Apprenez la gestuelle, retenez quelques bribes de paroles de louange spontanées(!), et lancez-vous.  Vous êtes au coeur de la louange contemporaine : l’habitude. Car ce ne sont pas les chants eux-mêmes qui sont en cause, mais le coeur, et c’est probablement là où cette parodie fait le plus mal. Première impression : la parodie des chants est bien trouvée. Nous écoutons, sourions devant une bonne parodie … et d’un coup quelque chose d’autre nous frappe. Deuxième impression : la parodie du coeur humain fait encore plus mal parce qu’elle met dans le mille. Nous faisons semblant !

Nous chantons des paroles que nous ne suivons pas, voire ne voulons pas comprendre. Nous faisons semblant parce que nous aimons cela. Nous faisons comme tout le monde car nous voulons être plus spirituels. Nous voulons être prophétiques car nous voulons être sur le devant de la scène. Nous forçons nos émotions car si nous ne le faisions, pas nous n’aurions pas l’illusion d’avoir une saine adoration. Et nous nous sentons bien dans la louange car ce que nous recherchons finalement, c’est nous-mêmes.

Le tout sur une mélodie parfois plus que sommaire.

La louange automatique invite à l’apparence d’une vie chrétienne forte et intime avec Dieu. Mais elle invite à n’être que cela : une apparence, un ersatz de vie chrétienne qui fait bonne impression. Il y un nom auquel cela devrait de suite nous faire penser :

Pharisiens.

Ou, en paraphrasant Moïse : « eh bien ! en voilà une église à la nuque raide ! » (Exode 32.8) Nous adorons notre louange : nous en faisons notre idole. J’exalte mes chants, j’adore ma spiritualité. Et encore une fois :

Pharisiens.

Nous faisons trop souvent semblant d’adorer … quelle que soit notre origine ecclésiale. Se tourner vers les prophètes est un moyen radical de remettre les choses en perspective. L’adoration , la louange prophétique, c’est celle à laquelle nous appelle le prophète Amos (5:23-24):

23 Eloigne de moi le braillement de tes chants !

Je n’écoute pas le son de tes groupes de louange ;

24 mais que l’équité coule comme de l’eau,

et la justice comme un torrent intarissable.

Nous avons tous notre tradition musicale et de louange.
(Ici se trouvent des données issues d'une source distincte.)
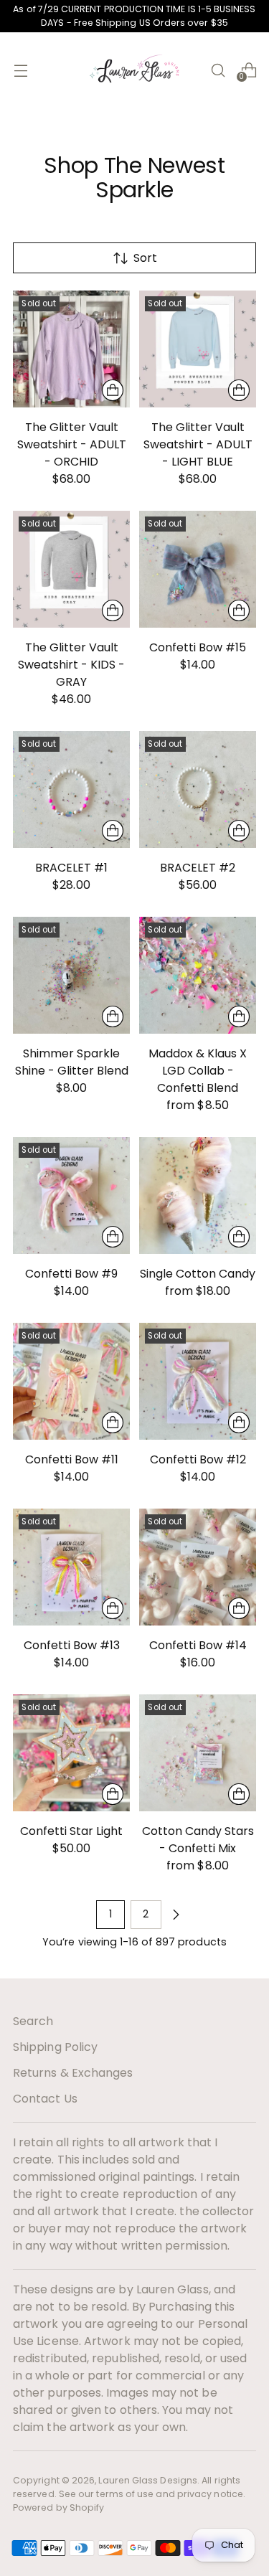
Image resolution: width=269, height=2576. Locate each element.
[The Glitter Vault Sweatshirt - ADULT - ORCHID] (71, 349)
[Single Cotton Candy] (197, 1195)
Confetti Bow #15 (197, 647)
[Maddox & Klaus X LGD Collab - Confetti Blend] (197, 975)
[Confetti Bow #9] (71, 1195)
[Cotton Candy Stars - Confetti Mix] (197, 1752)
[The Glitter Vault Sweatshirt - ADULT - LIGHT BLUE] (197, 349)
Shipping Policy (55, 2047)
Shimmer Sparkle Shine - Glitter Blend (71, 1062)
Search (33, 2021)
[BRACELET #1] (71, 789)
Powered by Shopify (58, 2507)
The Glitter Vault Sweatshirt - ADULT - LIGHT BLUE (198, 444)
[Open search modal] (217, 70)
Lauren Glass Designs (147, 2480)
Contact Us (45, 2098)
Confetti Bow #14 (198, 1645)
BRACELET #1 (71, 867)
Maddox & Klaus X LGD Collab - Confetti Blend (197, 1070)
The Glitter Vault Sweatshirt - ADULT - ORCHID (71, 444)
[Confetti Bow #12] (197, 1381)
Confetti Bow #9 (71, 1273)
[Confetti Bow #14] (197, 1567)
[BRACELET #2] (197, 789)
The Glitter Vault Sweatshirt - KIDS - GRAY (71, 664)
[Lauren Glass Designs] (135, 70)
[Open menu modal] (20, 70)
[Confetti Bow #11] (71, 1381)
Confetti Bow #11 (71, 1459)
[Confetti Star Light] (71, 1752)
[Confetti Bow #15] (197, 569)
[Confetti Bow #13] (71, 1567)
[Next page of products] (175, 1914)
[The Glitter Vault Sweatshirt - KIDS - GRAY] (71, 569)
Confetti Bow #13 (72, 1645)
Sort (145, 258)
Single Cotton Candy (197, 1273)
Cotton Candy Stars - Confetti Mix (198, 1839)
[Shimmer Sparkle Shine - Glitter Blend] (71, 975)
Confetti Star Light (71, 1831)
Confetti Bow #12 (198, 1459)
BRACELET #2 (197, 867)
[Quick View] (112, 390)
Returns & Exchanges (73, 2073)
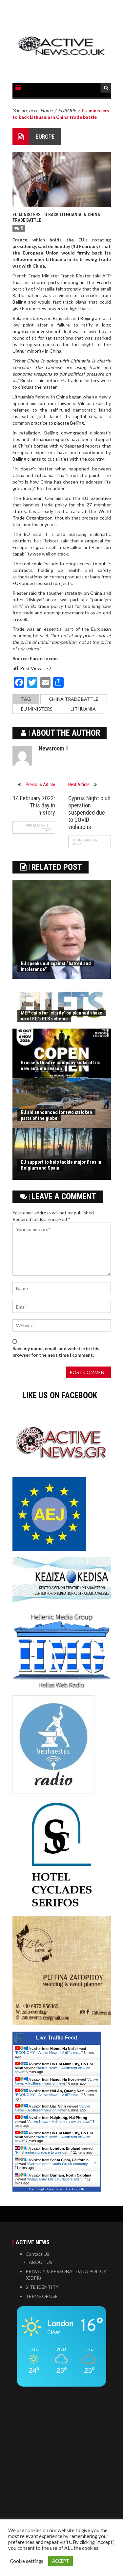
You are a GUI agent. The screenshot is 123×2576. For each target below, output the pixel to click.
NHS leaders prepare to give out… (43, 2152)
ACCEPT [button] (60, 2561)
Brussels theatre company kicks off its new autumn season (60, 1065)
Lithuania (83, 709)
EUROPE (45, 136)
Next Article (79, 784)
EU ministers (36, 709)
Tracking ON (75, 2189)
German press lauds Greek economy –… (61, 2164)
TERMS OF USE (42, 2296)
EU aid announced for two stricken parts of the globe (56, 1115)
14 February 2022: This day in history (34, 805)
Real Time (54, 2189)
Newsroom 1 (53, 748)
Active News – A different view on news (56, 2081)
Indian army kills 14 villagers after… (56, 2179)
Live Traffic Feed (56, 2037)
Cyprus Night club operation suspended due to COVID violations (89, 812)
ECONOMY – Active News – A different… (48, 2053)
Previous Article (40, 784)
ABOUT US (40, 2262)
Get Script (36, 2189)
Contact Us (37, 2254)
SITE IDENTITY (42, 2287)
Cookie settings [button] (26, 2561)
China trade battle (73, 699)
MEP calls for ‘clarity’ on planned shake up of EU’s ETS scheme (61, 1016)
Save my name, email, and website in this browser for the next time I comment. (55, 1352)
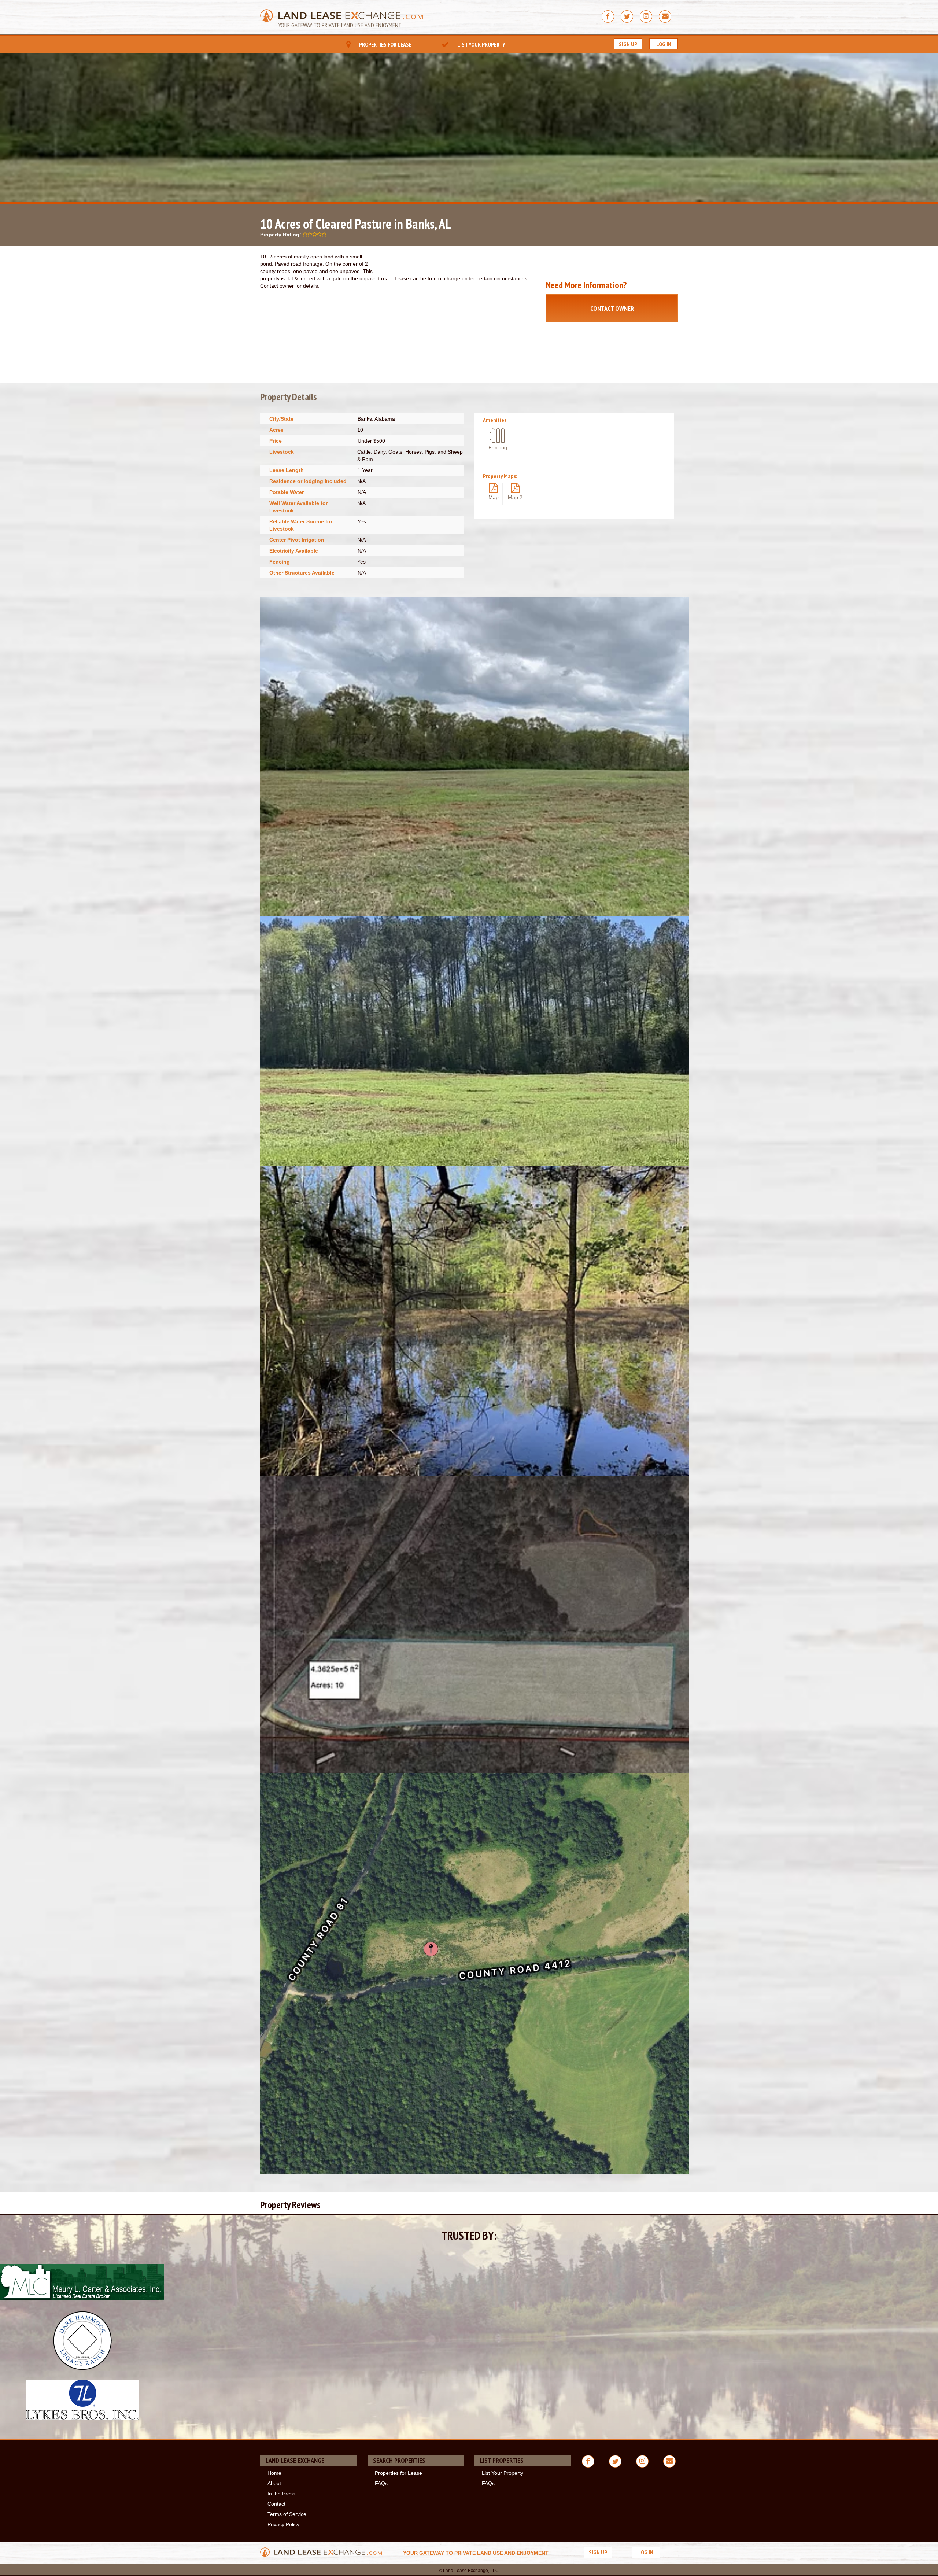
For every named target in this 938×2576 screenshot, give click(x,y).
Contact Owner (612, 308)
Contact (276, 2504)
Pour les uns ce sera les « glorieux cantiques du passé » et pour d’autres les « louanges prophétiques ». Pour les uns, ce sera le culte avec « instruments traditionnels », pour d’autres le culte « de louange ». Dans tous les cas, nous adorons notre louange. Nous nous adorons nous-mêmes …

Ce que Dieu désire ce ne sont pas les sacrifices, mais l’adoration d’un coeur entier et sincère. Le coeur de l’adoration ce n’est pas la répétition des chants de louange, pas plus que ce n’est le choix des « meilleurs » chants de louange. Ce n’est pas non plus nos « cultes de louange », expression en fin de compte bien contradictoire.

Le coeur de l’adoration chrétienne, c’est un engagement sincère et total à suivre Christ et à rendre gloire à Dieu, Père, Fils et Esprit, pour le don de sa grâce, la communion du Saint Esprit, et l’union en Christ.  Le coeur de l’adoration chrétienne, c’est une vie qui témoigne dans les chants, mais surtout dans les paroles et dans les actes de la grâce que Christ nous offre et que nous lui donnons entièrement en retour, en foi, amour et obéissance.